A slow-loading site also penalises you with search engines. As a result, you might find you start slipping back in the rankings, watching your traffic dry up. Ensuring your site loads fast is the best way to get optimal indexing and ranking of your pages. It also makes sure that the traffic directed to your site actually enters and starts engaging with your web pages.

7 Methods for Improving Your WordPress Page Speed

#1 Go Mobile With Responsive Web Design

More than 50% of all web traffic comes from mobile devices like tablets and smartphones. If your site doesn’t offer mobile support or slows access due to a lack of compatibility with mobile platforms, you’re missing out on a bunch of traffic and qualified prospects.

Using a WordPress template optimised for mobile use is the best way to ensure you don’t encounter slow loading times for mobile users. There is also a range of plugins for WordPress that convert large images into mobile-friendly versions that work on over 80% of mobile devices.

If you’re serious about your WordPress website, you should seek the help of a professional London web design company such as Blue Whale Media.

#2 Enable Caching

By enabling caching on your site, you store data locally temporarily using caches. As a result, browsers load the page faster without re-downloading images and files from the server every time the user makes a request. The free W3 Total Cache plugin is a great tool for improving your caching and speeding up your page loading time to achieve a fast WordPress site.

#3 Optimise Images

Most WordPress sites have large image file sizes to enhance the visual quality of the website’s content to users. However, they also slow the loading time of your website considerably. Optimising images is critical for faster loading times. The optimisation process compresses and resizes files for easy location, retrieval, and loading.

#4 Minification of HTML, CSS, and JS Files

To improve your Google PageSpeed scores, you can try minifying the JavaScript (JS), Cascading Style Sheet (CSS), and HTML files.

These files help you add comments to the website code. Some examples would be for clarifying the style or formatting of your pages. It might sound somewhat complicated, but all it involves is reducing file sizes and removing duplicate or unnecessary code. It’s possible to successfully minify HTML, JS, and CSS files on your WordPress site using the free WP-Optimize plugin.

#5 Enable GZIP Compression

Using GZIP compression, web files transfer between the server and the users’ browser in a lightweight and compressed version. As a result, browsers can retrieve files and load webpages faster. The WP-Optimise plugin features GZIP compression, making it easy to minify any files in a matter of seconds.

#6 Clean Your Database

Your database is slowing down your site. Chances are your site has plenty of unnecessary old files slowing its performance. Cleaning up the database speeds up loading times by removing items no longer needed for the effective operation of your website. A plugin like Advanced Database Cleaner or WP-Sweep keeps your database streamlined and up-to-date, allowing for faster loading times on your WordPress site.

#7 Update Your Plugins

Plugins are handy for increasing the functionality of your WordPress site. However, they also slow down your site if you have too many plugins using conflicting operations.

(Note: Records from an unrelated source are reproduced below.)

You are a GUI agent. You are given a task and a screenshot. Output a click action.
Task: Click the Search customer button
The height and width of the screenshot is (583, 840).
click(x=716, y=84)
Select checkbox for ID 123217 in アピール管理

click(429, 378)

It’s also important to note that badly designed plugins using outdated software or deprecated code also contribute to the slow loading of your site. Typically, the usefulness and quality of the plugins are the biggest issues affecting page speed with these tools. To check the efficacy of a plugin, run a Google PageSpeed test before and after installing the plugin to review its impact on your website speed and PageSpeed scores.